Stable Diffusion
Ultimate Beginner’s Guide

___

By Arman Chaudhry (discord:Handi#2783, https://twitter.com/Arman_point0)

INTRODUCTION

Stable Diffusion (SD) is a text to image model similar to others you might be familiar with such as Dalle-2, Midjourney, Craiyon. You can submit a text prompt to the AI and within seconds unique images, like the ones above[1], will be generated just for you. This guide is for both people who have never used any image AI and veterans alike, and is intended to get you up to speed quickly and some tips and tricks to get the most out of SD.

How do I use it or get access?

Access to the AI is through discord, which your beta invite should link you to. To generate an image first join any one of the “Dream” channels on discord. If you cannot type in that channel, just hold tight and you will get access soon (normally it takes a day or two). There’s no need to request access or fill out another form, if you are in the discord it will be taken care of and there will be a discord notification and announcement when you get access. Once in the Dream channel you can start prompting.

● **Rows showing where targets appear**
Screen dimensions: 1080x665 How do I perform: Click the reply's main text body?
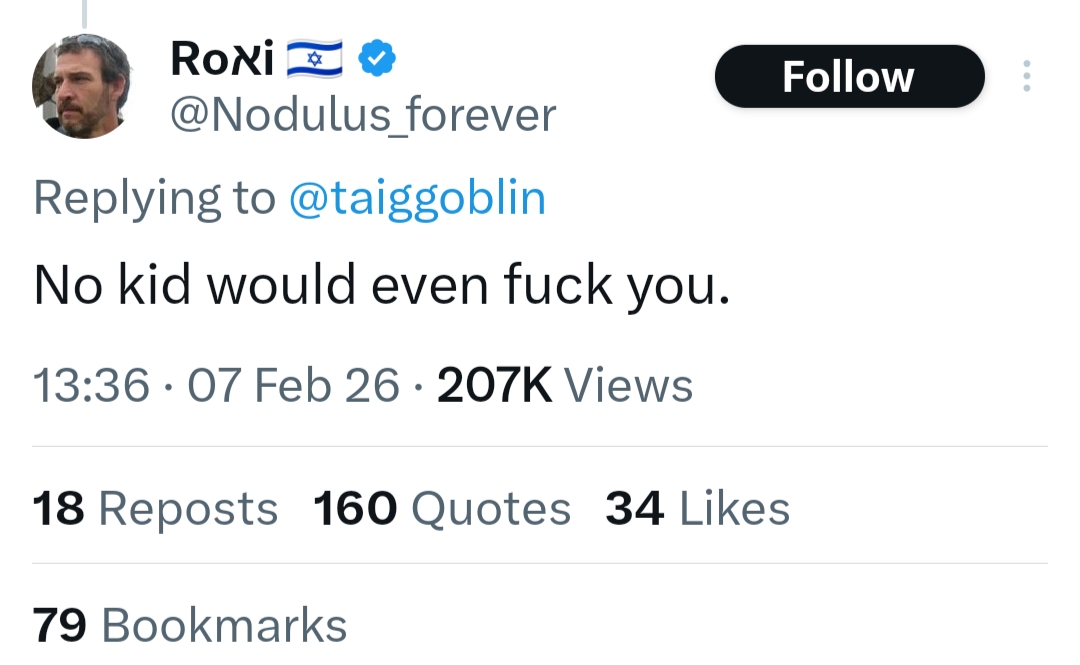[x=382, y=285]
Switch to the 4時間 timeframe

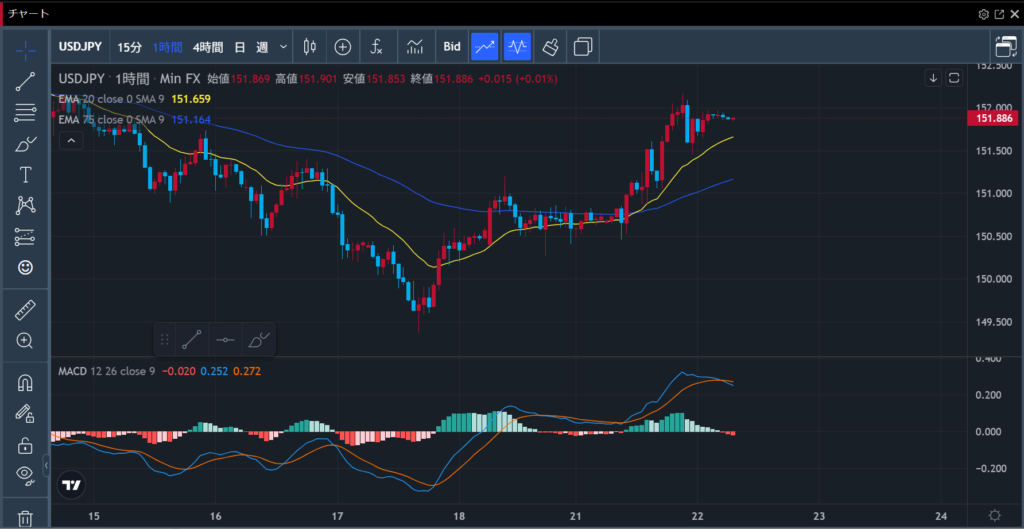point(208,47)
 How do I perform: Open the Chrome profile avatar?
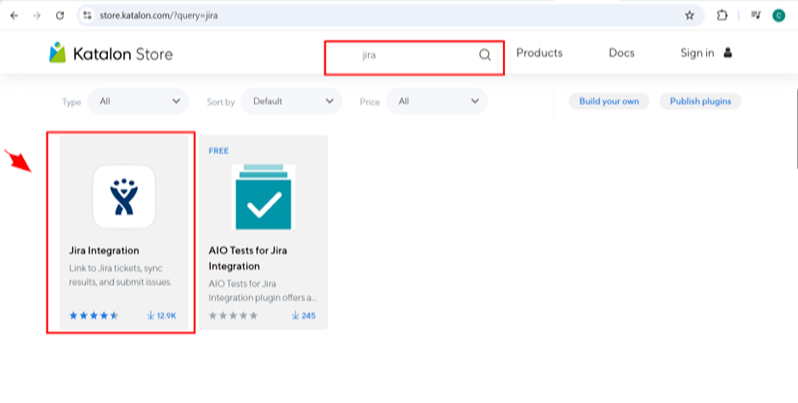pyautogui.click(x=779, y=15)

● **Work required**
Reproduce the Stable Diffusion beginner's guide word for word, from its title through its final sentence.

● **Completed exercise**
Stable Diffusion
Ultimate Beginner’s Guide

___

By Arman Chaudhry (discord:Handi#2783, https://twitter.com/Arman_point0)

INTRODUCTION

Stable Diffusion (SD) is a text to image model similar to others you might be familiar with such as Dalle-2, Midjourney, Craiyon. You can submit a text prompt to the AI and within seconds unique images, like the ones above[1], will be generated just for you. This guide is for both people who have never used any image AI and veterans alike, and is intended to get you up to speed quickly and some tips and tricks to get the most out of SD.

How do I use it or get access?

Access to the AI is through discord, which your beta invite should link you to. To generate an image first join any one of the “Dream” channels on discord. If you cannot type in that channel, just hold tight and you will get access soon (normally it takes a day or two). There’s no need to request access or fill out another form, if you are in the discord it will be taken care of and there will be a discord notification and announcement when you get access. Once in the Dream channel you can start prompting.